As with many other artists involved in new media, Rokeby has worked quietly beneath the radar of the commercial gallery system, yet he has screened works to great acclaim at national and international festivals, sustained by organizations such as the Banff Centre, FONDATION DANIEL LANGLOIS in Montreal and the Canada Council for the Arts.

The result has kept many of his most interesting works from the view of the general public. Despite a stellar career that has seen his participation in international exhibitions such as the 1986 VENICE BIENNALE, Ars Electronica in Linz, Austria (three times), the GWANJU BIENNALE (in 1996) and the 2002 Venice Architecture Biennale, wide public recognition has thus far eluded Rokeby; nonetheless, he is without a doubt one of Canada’s most exceptional artists.

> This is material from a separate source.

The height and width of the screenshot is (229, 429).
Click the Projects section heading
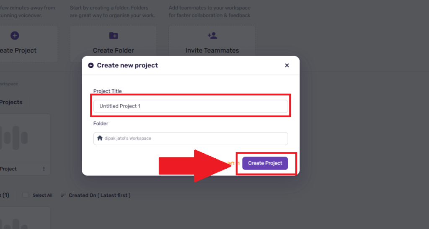coord(11,102)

INTERFACE-the systems that communicate with one another to facilitate navigation through cyberspace-is the starting point for Rokeby’s work.In his practice, the computer interface is likened to a road map and the artist is a kind of technological urban planner. He investigates the systems that create our cyber-experience, sharing with many other current artists an interest in how systems, economic, social, linguistic or otherwise, have shaped our experience of the world. Rokeby is acutely aware of the power of interface; indeed, a concern for society’s ignorance of the hidden systems that ultimately shape contemporary ideologies is central to his practice. Marshall MCLUHAN predicted such trouble long ago and, as Rokeby says, “The phrase ‘the medium is the message’ became a tired cliché long before our media became flexible and intelligent enough to live up to its epithet.”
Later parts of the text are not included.